A large [Type II/III/IV] paraesophageal hernia was repaired. The hernia sac was circumferentially dissected from the mediastinum and crura and fully excised. The stomach and other herniated contents were reduced. An adequate length of esophagus was mobilized intraabdominally. The crura were reapproximated. Given the [large defect size / tension on the repair], a [biologic/synthetic] onlay mesh was placed over the hiatal repair and secured to both crura. A fundoplication was performed to anchor the stomach.

Charting Tips
  • Document the length of intraabdominal esophagus achieved after mobilization. At least 2-3 cm of tension-free intraabdominal esophagus is required for a durable repair. This is the most common technical failure point and affects reoperation planning.
  • Document the bougie size used for wrap calibration and that the wrap was floppy (easily reduced over the bougie). Postoperative dysphagia is common with a tight wrap, and documentation of bougie size and wrap calibration is the key technical quality indicator.
  • Vagal trunk preservation must be documented. Vagal injury causes gastroparesis and functional gastric outlet obstruction, which is a known complication. Noting identification and preservation provides the medicolegal record.
Billing Tips
  • Bill 43280 for laparoscopic Nissen fundoplication (17.65 wRVU, 90-day global). Use for 360-degree fundoplication and for partial posterior wraps (eg, Toupet), both of which are explicitly named in the 43280 descriptor. Dor (anterior) fundoplication performed as the anti-reflux component of Heller myotomy is reported within 43279, not 43280.
  • For sliding hiatal hernia with fundoplication, use 43280 (17.65 wRVU).
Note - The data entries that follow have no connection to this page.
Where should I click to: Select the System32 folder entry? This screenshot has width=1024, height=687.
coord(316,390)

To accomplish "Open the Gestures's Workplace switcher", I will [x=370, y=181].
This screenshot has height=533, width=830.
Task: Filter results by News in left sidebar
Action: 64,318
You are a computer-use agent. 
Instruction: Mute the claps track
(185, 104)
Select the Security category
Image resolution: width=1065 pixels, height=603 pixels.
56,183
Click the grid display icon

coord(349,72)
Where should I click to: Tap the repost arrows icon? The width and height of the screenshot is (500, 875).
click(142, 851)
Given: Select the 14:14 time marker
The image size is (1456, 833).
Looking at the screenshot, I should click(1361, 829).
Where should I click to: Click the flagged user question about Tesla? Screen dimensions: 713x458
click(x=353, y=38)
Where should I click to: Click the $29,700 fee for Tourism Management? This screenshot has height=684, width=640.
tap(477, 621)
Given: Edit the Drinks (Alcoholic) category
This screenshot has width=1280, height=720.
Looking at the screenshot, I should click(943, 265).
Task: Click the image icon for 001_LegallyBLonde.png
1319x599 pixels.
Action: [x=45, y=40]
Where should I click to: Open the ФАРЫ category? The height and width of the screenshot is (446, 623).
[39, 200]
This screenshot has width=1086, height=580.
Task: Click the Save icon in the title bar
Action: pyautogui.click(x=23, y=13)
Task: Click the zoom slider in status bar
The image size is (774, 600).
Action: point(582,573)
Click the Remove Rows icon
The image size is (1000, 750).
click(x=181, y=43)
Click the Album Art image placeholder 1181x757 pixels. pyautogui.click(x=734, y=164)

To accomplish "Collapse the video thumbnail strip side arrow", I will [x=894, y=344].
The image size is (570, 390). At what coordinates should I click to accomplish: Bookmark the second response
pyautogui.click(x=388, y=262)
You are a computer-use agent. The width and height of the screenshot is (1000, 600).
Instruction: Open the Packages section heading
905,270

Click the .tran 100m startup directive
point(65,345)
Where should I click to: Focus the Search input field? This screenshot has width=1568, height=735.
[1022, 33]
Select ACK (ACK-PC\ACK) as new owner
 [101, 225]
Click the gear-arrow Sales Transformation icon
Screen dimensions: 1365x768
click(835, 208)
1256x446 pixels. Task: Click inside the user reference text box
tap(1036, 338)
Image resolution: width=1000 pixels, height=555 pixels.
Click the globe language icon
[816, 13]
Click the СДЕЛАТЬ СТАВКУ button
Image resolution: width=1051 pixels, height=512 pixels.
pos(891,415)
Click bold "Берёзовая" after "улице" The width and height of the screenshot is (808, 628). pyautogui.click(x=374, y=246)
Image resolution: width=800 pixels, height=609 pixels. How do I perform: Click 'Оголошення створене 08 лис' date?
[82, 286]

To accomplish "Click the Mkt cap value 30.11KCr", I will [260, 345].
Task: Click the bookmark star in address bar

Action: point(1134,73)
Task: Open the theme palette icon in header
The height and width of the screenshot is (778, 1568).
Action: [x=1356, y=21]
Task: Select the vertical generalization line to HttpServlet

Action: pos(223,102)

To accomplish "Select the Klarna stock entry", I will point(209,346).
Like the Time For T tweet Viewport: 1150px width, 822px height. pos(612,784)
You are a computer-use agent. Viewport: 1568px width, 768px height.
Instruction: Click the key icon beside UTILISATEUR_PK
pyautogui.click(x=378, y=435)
For paraesophageal hernia repair with fundoplication, use 43281 (25.94 wRVU, without mesh) or 43282 (29.35 wRVU, with mesh) as the primary code instead of 43280. These are standalone codes, not billed in addition to 43280. Document hernia type, crural closure technique, and whether mesh was used.
  • For revisional fundoplication (takedown and redo Nissen), bill 43280 with modifier -22 (increased procedural service) when complexity substantially exceeds a primary case. Document increased operative time, adhesions encountered, and complexity. 43289 (unlisted esophageal procedure) applies only when no specific code exists — a redo Nissen fundoplication has a specific code (43280).
  • 90-day global period: postoperative dysphagia management, dietary progression, and office follow-up are bundled. Postoperative esophagram or manometry ordered for clinical concern does not generate a separate surgical fee.
  • Preoperative workup documentation (pH study, manometry, esophagram) must be in the record to support medical necessity. GERD diagnosis alone without objective testing may not satisfy payer requirements for a major surgical procedure.

General coding reference. Verify with your institution’s billing department before submitting claims.